Il padre Ugo Vanni è nato a Jesús María (Argentina) il 26 settembre 1929 ed è stato ordinato sacerdote il 9 luglio 1960. Gesuita, ha conseguito la licenza in filosofia e teologia presso la Pontificia Università Gregoriana, la laurea in lettere classiche presso l’Università statale di Roma e la laurea in Scienze Bibliche al Pontificio Istituto Biblico.
Sono stato studente di padre Ugo negli anni 1980-83 al pontificio istituto biblico e sotto la sua guida ha condotto la tesi di licenza in Sacra Scrittura per l’appunto sulla lettera alla chiesa di Laodicea nel capitolo terzo dell’apocalisse. Di padre Ugo, che aveva stretti contatti attraverso la famiglia con la città di Firenze, vorrei ricordare anche la sua partecipazione al Dies academicus della Facoltà Teologica dell’Italia Centrale nel 2010: vi svolse una relazione sull’autore dell’Apocalisse medesima poi pubblicata nella rivista Vivens Homo della nostra facoltà.
Vorrei rammentare anche il sorriso e l’ironia leggera di questo grande esegeta, come pure la grande sapienza nell’introdurre i suoi studenti ad una letteratura difficile come quella dell’ultimo libro del Nuovo Testamento, e quindi delle Sacre Scritture.
Ai tempi dei miei studi, fra noi studenti circolava voce che padre Vanni era stato penalizzato accademicamente per l’essere lui italiano, al tempo in cui al Biblico di Roma insegnavano grandi maestri di altre nazionalità: da Vanhoye a De La Potterie e Alonso Schoekel. Forse non era vera l’illazione, ma certo non si può dire che incarnasse l’accademico alquanto distante dagli studenti.
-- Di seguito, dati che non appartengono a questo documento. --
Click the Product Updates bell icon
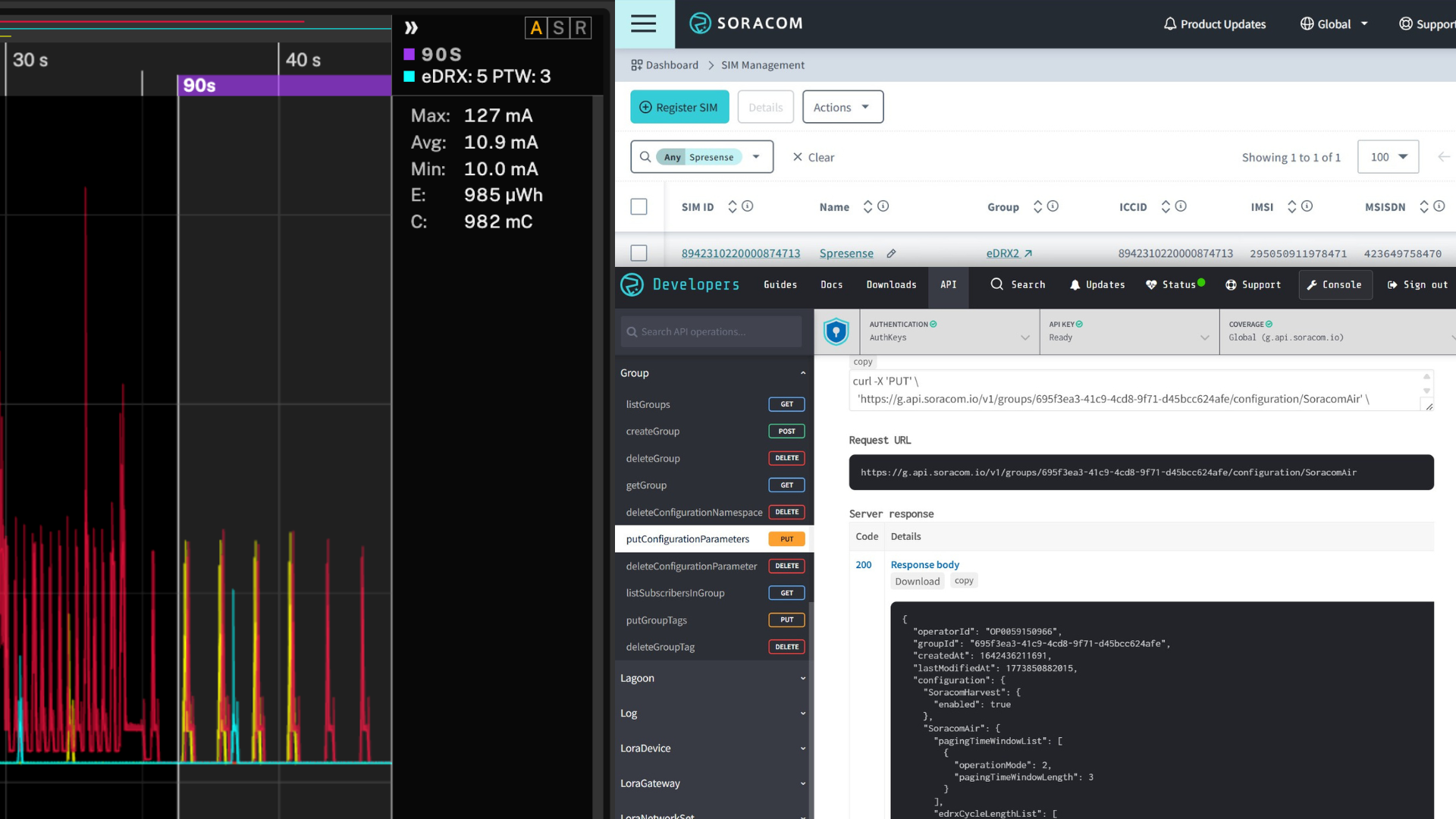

L’Apocalisse era il suo insegnamento fondamentale nonostante che le pubblicazioni di cui diremo, abbiano spaziato, tra la letteratura giovannea appunto e le lettere paoline e quelle apostoliche. Padre Vanni ha infatti insegnato per molti anni esegesi del Nuovo Testamento alla Pontificia Università Gregoriana e al Pontificio Istituto Biblico, pubblicando nel frattempo numerosi studi e impegnandosi anche in varie attività pastorali.
Com’è noto l’Apocalisse fu pubblicata da un discepolo anonimo del gruppo dei discepoli di Giovanni sotto il nome di quest’ultimo, probabilmente al tempo ed in corrispondenza della persecuzione di Domiziano, verso la fine del I secolo.
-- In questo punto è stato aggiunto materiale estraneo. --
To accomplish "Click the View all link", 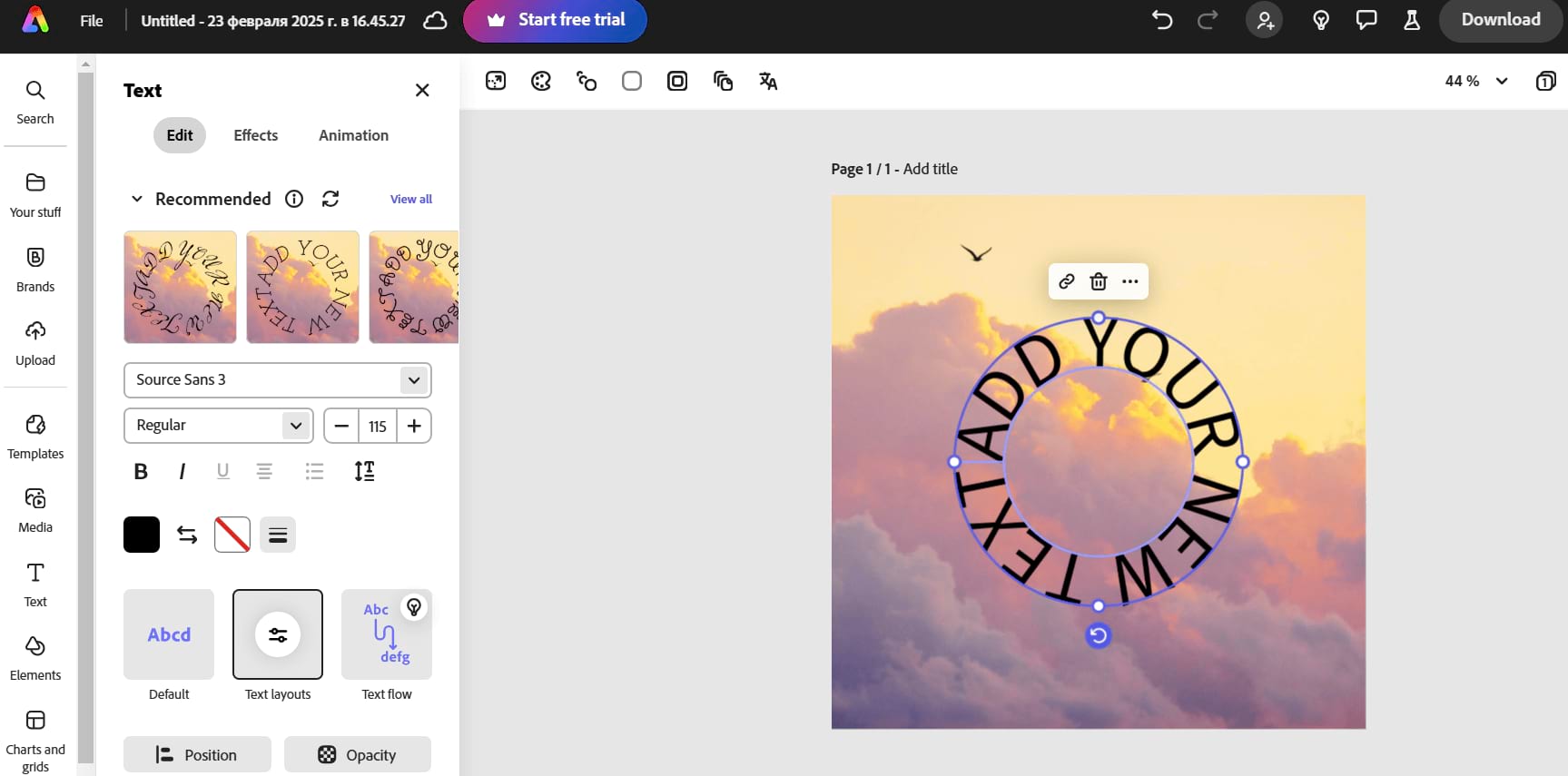I will [411, 199].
Quella letteratura nata in tempi in cui i discepoli del Cristo vivono la loro fede in tempi quando il volto ostile ed arcigno del potere in ogni sua forma li sfida fino al sacrificio totale, attraverso l’esegesi profonda e tuttavia leggera di padre Ugo, lasciava emergere il suo senso perennemente attuale di una lettura sapienziale della storia, valida per ogni tempo. Come ebbe a dire uno studioso «la letteratura apocalittica nasce per aiutare a sopportare l’insopportabile» (P. Beauchamp). Nasce cioè in momenti di estrema crisi per portare un messaggio di speranza: anche se il male sembra prevalere, bisogna aver fiducia nella vittoria finale di quanti sono sotto la protezione divina.
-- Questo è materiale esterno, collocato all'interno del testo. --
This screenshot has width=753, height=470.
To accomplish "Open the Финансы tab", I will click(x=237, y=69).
Non va dimenticato, inoltre, che questo libro, come sa ogni suo lettore appassionato, è amato in maniera direi quasi smisurata da coloro che lo apprezzano e ignorato immeritatamente da quanti invece non sanno trovare la pazienza di decifrarne ogni singolo passaggio.
Proprio nelle lettere alle sette chiese («quello che vedi, scrivilo in un libro e mandalo alle sette Chiese: a Èfeso, a Smirne, a Pèrgamo, a Tiàtira, a Sardi, a Filadèlfia e a Laodicèa»: Ap 1,1) che si leggono dopo la visione iniziale della rivelazione del Cristo al veggente di Patmos. Questi nel giorno del Signore sperimenta la sapienza e la sua passione verso la chiesa universale disegnata però dal quadro a tinte chiaro-scure delle chiese.